Understanding Biological and Epigenetic Age
The concept of biological age is more complex than chronological age, which simply counts the number of years since birth. Biological age refers to how well or poorly your body is functioning relative to your actual age. It reflects how quickly your body is aging, and it can be influenced by various factors, including genetics, lifestyle, and environmental exposures. One way to measure biological age is through epigenetics, which studies changes to gene expression that do not involve alterations to the DNA sequence itself.
Epigenetic clocks, particularly those based on DNA methylation, have emerged as powerful tools for predicting biological age. These clocks work by measuring chemical modifications to DNA, known as methyl groups, which regulate gene activity. DNA methylation patterns have been shown to correlate strongly with aging and the development of age-related diseases. For example, higher DNA methylation age can indicate a higher risk of developing diseases like cardiovascular disease or diabetes.
The Role of Interventions in Modifying Biological Age
Raghav's study examined how different interventions—ranging from lifestyle changes to pharmaceutical treatments—affect epigenetic age. By reviewing clinical trials and synthesizing data from 51 different interventions, the study sought to answer whether these interventions could slow down or reverse the biological aging process.

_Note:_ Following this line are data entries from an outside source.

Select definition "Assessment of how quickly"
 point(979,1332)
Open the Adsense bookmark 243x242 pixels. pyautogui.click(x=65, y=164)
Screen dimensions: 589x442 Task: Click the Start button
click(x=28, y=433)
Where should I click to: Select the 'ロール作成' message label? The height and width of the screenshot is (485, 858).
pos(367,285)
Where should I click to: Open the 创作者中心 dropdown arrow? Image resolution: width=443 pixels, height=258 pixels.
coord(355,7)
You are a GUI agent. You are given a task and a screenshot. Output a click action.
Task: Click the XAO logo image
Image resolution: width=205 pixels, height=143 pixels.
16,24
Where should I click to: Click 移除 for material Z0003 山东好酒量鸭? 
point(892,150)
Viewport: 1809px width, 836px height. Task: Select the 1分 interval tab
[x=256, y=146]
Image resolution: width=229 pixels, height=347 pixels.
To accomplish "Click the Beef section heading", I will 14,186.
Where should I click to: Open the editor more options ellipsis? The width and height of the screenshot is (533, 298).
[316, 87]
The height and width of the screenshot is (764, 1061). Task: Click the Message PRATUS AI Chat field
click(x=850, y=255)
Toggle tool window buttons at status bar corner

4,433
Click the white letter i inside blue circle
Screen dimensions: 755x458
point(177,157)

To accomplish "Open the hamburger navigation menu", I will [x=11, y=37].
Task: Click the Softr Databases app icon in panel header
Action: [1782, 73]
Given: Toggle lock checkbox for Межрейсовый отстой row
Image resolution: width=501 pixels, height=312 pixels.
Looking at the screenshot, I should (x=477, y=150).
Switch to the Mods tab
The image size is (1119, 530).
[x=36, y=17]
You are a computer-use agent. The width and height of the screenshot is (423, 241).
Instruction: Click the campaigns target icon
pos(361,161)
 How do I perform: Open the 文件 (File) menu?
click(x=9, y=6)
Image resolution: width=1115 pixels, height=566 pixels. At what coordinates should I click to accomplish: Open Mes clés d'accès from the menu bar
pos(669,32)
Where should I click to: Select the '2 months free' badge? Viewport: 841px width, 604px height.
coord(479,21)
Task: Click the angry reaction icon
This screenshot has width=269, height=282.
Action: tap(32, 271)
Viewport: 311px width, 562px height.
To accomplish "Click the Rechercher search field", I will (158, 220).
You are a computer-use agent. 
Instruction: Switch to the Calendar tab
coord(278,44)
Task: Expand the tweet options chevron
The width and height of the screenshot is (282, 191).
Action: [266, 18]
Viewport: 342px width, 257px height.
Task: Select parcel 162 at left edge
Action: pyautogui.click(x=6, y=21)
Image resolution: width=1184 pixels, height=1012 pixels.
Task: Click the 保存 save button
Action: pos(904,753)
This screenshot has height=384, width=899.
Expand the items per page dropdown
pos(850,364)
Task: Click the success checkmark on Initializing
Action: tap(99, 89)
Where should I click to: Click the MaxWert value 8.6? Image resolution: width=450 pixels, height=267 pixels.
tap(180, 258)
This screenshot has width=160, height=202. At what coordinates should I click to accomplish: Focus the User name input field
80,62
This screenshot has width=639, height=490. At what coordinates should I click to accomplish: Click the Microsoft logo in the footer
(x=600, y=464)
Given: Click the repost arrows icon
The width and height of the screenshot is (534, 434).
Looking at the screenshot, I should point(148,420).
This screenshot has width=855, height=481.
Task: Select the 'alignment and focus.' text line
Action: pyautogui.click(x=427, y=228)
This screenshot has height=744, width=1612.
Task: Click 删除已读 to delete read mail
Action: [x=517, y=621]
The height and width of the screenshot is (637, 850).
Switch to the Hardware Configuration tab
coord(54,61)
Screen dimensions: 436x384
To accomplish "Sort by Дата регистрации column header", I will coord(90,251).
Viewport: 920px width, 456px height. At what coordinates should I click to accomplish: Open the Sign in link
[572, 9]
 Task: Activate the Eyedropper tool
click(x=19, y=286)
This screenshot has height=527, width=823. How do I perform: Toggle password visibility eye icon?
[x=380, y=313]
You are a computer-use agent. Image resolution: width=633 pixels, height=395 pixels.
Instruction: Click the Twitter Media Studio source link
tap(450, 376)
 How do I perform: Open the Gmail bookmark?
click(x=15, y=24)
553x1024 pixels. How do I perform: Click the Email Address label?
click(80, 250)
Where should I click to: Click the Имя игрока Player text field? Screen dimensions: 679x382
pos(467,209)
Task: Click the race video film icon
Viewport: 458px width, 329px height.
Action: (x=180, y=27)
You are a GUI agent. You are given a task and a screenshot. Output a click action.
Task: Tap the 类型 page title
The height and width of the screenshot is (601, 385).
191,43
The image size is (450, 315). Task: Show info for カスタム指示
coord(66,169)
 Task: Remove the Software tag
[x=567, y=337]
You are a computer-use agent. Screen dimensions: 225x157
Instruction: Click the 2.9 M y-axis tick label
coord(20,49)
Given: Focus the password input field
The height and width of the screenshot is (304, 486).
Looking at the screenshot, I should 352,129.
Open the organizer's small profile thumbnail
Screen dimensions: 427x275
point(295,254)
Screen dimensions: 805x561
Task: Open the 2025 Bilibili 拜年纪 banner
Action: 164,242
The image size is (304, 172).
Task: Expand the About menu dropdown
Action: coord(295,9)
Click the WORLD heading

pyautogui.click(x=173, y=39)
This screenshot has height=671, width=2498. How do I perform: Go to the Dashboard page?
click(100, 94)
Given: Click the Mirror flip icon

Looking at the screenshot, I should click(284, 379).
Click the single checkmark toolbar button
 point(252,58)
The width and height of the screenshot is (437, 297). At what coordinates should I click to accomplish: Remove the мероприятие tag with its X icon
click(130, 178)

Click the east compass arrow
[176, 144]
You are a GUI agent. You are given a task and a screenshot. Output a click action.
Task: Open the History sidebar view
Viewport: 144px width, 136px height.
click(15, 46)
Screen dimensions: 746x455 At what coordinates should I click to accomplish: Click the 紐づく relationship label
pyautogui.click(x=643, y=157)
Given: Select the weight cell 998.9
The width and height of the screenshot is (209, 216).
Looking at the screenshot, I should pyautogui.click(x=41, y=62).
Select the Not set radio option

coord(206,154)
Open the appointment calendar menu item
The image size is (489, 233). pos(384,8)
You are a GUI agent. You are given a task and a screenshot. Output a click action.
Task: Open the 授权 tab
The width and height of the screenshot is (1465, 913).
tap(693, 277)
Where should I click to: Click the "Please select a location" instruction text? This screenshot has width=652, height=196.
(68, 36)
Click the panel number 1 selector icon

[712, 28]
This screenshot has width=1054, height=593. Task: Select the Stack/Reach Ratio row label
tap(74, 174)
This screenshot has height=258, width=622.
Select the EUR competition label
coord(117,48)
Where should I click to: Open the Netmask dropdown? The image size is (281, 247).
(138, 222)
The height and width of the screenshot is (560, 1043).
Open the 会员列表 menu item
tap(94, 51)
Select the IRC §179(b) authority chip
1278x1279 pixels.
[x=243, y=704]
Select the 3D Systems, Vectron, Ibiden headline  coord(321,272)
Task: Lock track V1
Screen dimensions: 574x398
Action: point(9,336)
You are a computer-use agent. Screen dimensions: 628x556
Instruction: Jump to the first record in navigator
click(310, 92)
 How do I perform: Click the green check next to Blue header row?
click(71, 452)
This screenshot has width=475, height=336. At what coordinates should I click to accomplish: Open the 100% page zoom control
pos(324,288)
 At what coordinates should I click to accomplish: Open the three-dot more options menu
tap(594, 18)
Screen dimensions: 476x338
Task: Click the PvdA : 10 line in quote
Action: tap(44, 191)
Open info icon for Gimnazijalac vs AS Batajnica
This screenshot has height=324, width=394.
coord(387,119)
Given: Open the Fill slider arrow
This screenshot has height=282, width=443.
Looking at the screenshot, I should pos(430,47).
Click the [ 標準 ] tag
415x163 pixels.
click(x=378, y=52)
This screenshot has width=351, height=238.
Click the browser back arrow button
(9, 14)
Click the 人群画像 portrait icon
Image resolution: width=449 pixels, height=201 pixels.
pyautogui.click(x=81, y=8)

The results were promising. Approximately 50% of the interventions tested showed a reduction in epigenetic age. This suggests that interventions targeting longevity, whether through diet, exercise, or medication, can have measurable effects on biological aging. However, the study also revealed that some interventions, like certain medications, did not have the desired effect on epigenetic age, highlighting the need for further research into which treatments are most effective.
Diet and Exercise as Key Players in Slowing Aging
Among the most effective interventions were dietary changes. Various diets, including Mediterranean, low-carb, vegan, and calorie-restricted diets, consistently showed a reduction in epigenetic age across the board. Combining diet with exercise produced even greater effects, suggesting that a holistic approach to health—incorporating both nutrition and physical activity—can significantly impact the aging process.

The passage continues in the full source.